• Jt Comm J Qual Improv · Jun 1998

    The "door-to-needle blitz" in acute myocardial infarction: the impact of a CQI project.

    • H Gilutz, A Battler, I Rabinowitz, Y Snir, A Porath, and G Rabinowitz.
    • Cardiology Department, Soroka Medical Center, Ben-Gurion University of the Negev, Beer-Sheva, Israel. gilutz@bgumail@bgu.ac.il
    • Jt Comm J Qual Improv. 1998 Jun 1; 24 (6): 323-33.
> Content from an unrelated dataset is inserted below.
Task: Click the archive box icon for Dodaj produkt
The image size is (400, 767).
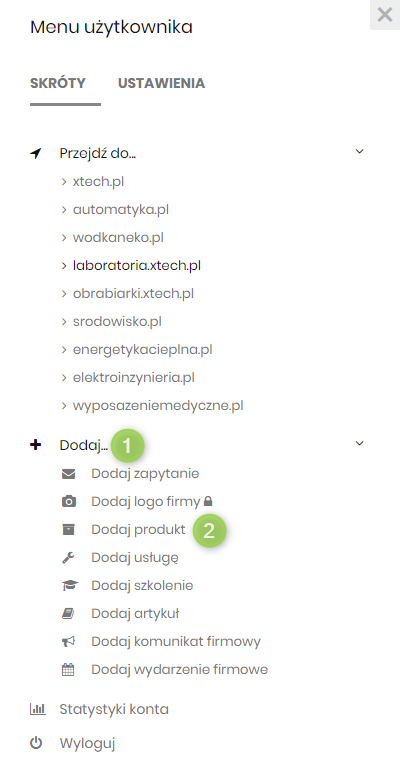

    BackgroundA continuous quality improvement (CQI) project was conducted at Soroka Medical Center in Beer-Sheva, Israel, in an effort to identify and address causes of delays in thrombolytic therapy in patients arriving at a high-volume (160,000 patients per year) emergency department with acute myocardial infarction and thereby reduce the "door-to-needle time" (DTNT). The study had four phases: preintervention survey, peri-intervention process redesign, postintervention evaluation, and follow-up evaluation. CQI TEAM: The CQI team followed a seven-step protocol: problem definition, present-state screening, factors analysis, solution development, outcome evaluation, standardization, and conclusions.ResultsA DTNT of 45 minutes was considered acceptable for this data set, and accordingly, patients were divided into an "early" group (n = 50, DTNT < 45 minutes), and a "late" group (n = 50, DTNT > or = 45 minutes). After the CQI intervention, the mean DTNT decreased from 61.8 +/- 32.5 (mean +/- standard deviation) to 47.6 +/- 18.5 minutes (p < 0.029). The prolonged DTNT time intervals of the late versus the early groups was primarily due to extended decision-making time (36.0 +/- 22.7 versus 13.6 +/- 6.7 minutes, p < 0.003), followed by time until therapy was initiated (26.2 +/- 14.2 versus 11.1 +/- 5.8 minutes, p < 0.002).ConclusionsResults suggest that the 30-minute DTNT suggested by the American College of Cardiology/American Heart Association is appropriate for patients with a clear diagnosis and no contraindications for thrombolysis, but when the risk-benefit ratio of thrombolytic therapy raises concerns, a 45- to 60-minute DTNT may still be acceptable. Further CQI projects should address technical triage of simple cases and clinical estimation of risk-benefit ratio in complicated patients.